Nuclear extracts were prepared with NE-PER™ Nuclear and Cytoplasmic Extraction Reagents according to the manufacturer's protocol (Thermo Scientific, 78833, US). Protein concentrations were measured by BCA protein assay (Beyotime Biotechnology, Shanghai, China). Equal amounts (20 μg) of protein were separated by 4-20% GenScript SurePAGE, Bis-Tris, precast polyacrylamide gels (GenScript Biotechnology, Nanjing, China) electrophoresis and transferred to polyvinylidene fluoride membranes (Millipore, Billerica, MA, USA). Membranes were then incubated overnight at 4 °C with a 1:1000 dilution of anti- Histone H3 (Cell Signaling Technology, 4499s, US) and anti-VEZF1 (Proteintech, 19003-1-AP, US). After additional incubation with a 1:5000 dilution of anti-rabbit IgG (heavy and light chain) antibody (CST, 7074S) for 2 h, the immune complexes were detected by Immobilon Western HRP Substrate Peroxide Solution (Millipore Corporation, Billerica, MA 01821, USA). And images were acquired using ChemiDoc^TM XRS+ Imaging System (Bio-rad, US). The intensity of immunoreactivity was assessed using Image Lab 6.0 software.

Intracerebroventricular injection of the miR-191 antagomir

The miR-191 antagomir and NC antagomir were purchased from RiboBio(Guangzhou, China). The NC and miR-191 antagomir (2.5 μg/2.5 μl) were diluted with 1.25 μl of Entranster^TM in vivo transfection reagent (Engreen,18668-11-1, Beijing, China).
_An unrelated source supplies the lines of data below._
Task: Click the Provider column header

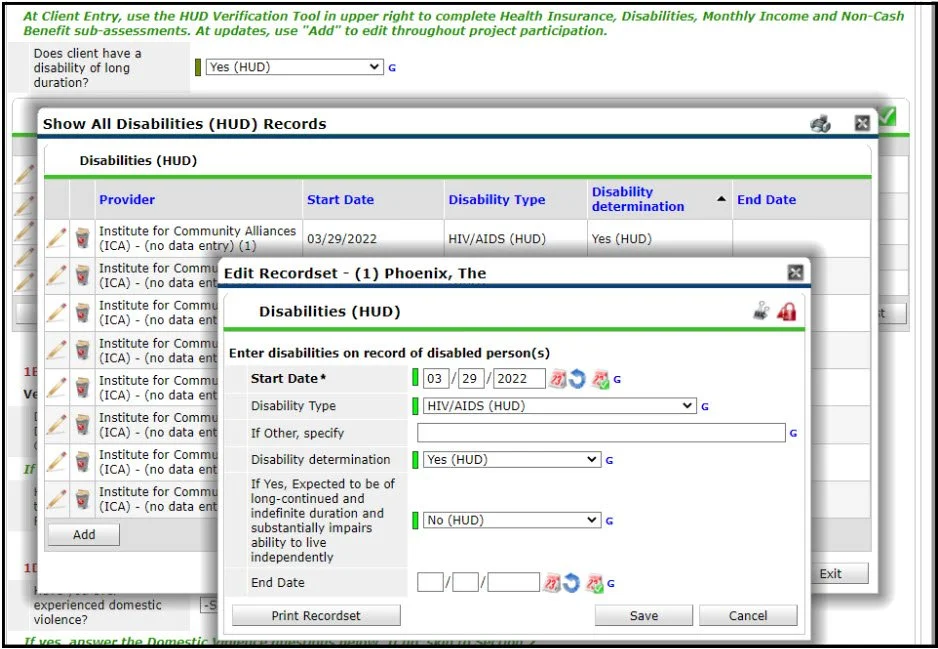Action: coord(127,199)
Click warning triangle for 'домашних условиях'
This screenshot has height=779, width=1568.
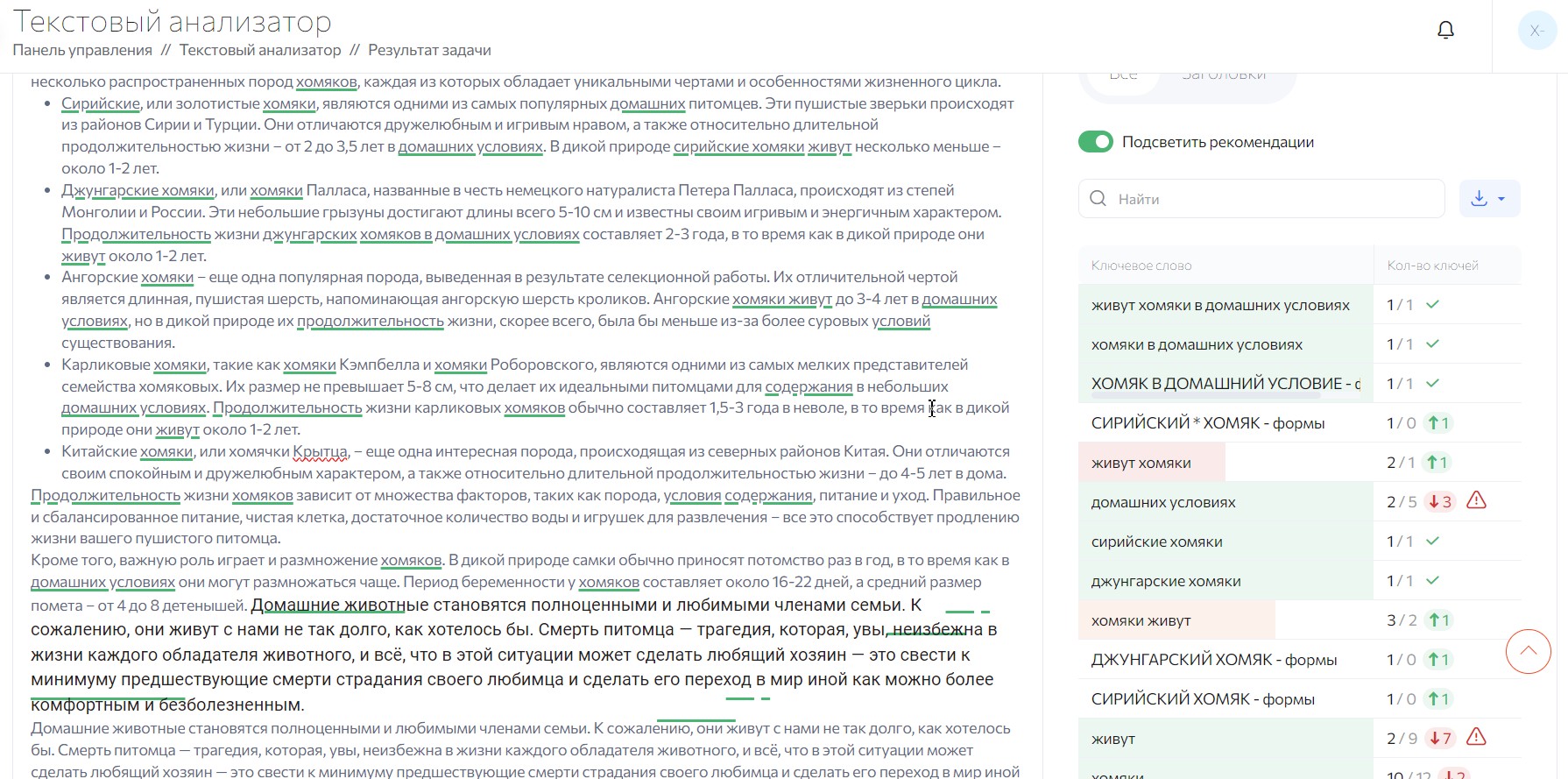click(1476, 501)
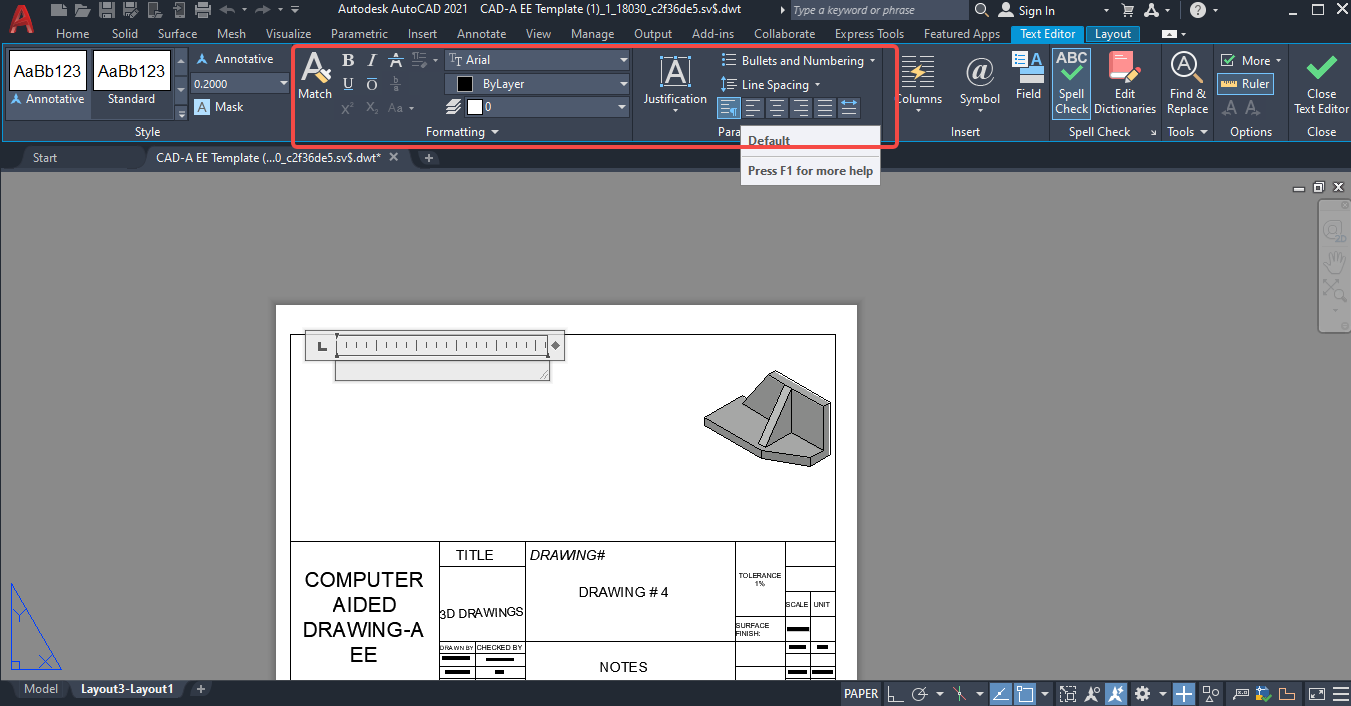Image resolution: width=1351 pixels, height=706 pixels.
Task: Click the Model tab
Action: click(x=41, y=689)
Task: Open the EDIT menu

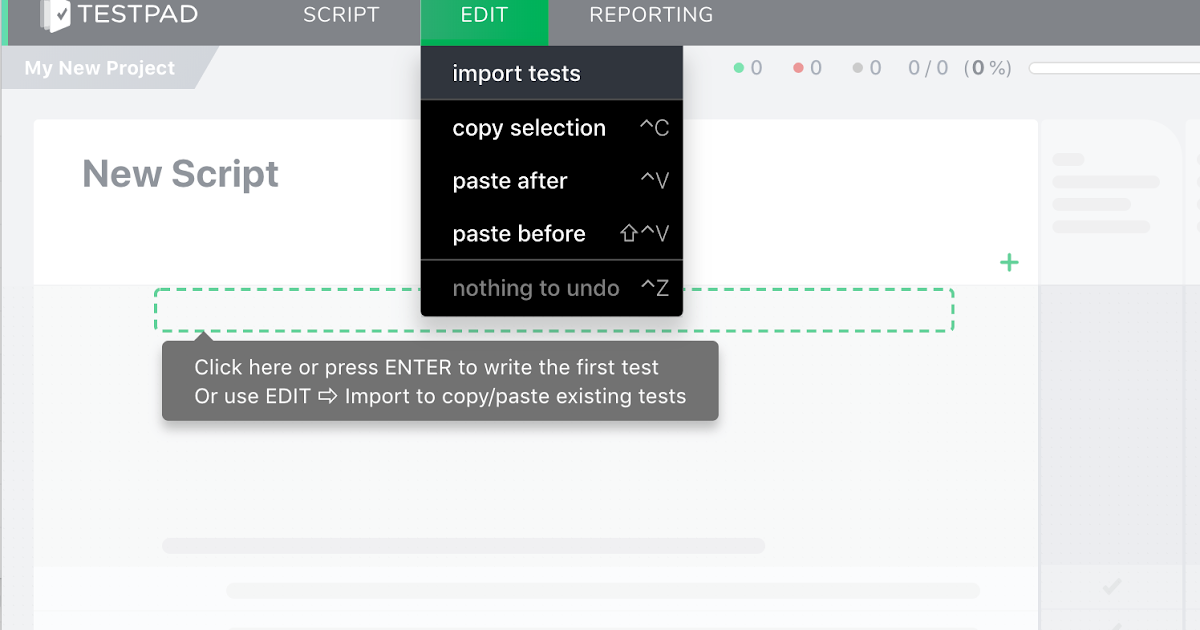Action: (484, 15)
The solution was mixed with 1.25μl PBS gently, kept at room temperature for 5 min and then injected intracerebroventricularly (i.c.v.) using a microsyringe (KD Scientific Inc., USA) under the guidance of a stereotaxic instrument (RWD Life Science). A solution of 3.75μl PBS added with 1.25 μl of Entranster^TM in vivo transfection reagent was acted as blank control. Intracerebroventricular injection was performed according to a previously described method [51]. The stereotaxic coordinates the right lateral ventricle: ML: -1.40mm, AP: -0.36mm, DV: -3.90mm.

Statistics

Differences between the two groups were analyzed by the unpaired Student’s t test or Mann-Whitney test after testing the distribution of the data. Differences between multiple groups were analyzed by one-ANOVA followed by the Student-Newman-Keuls post hoc test (Graphpad Prism 7.0, USA) after testing the data for equal variance. All values were expressed as mean ± SEM. Statistical significance was accepted at P<0.05.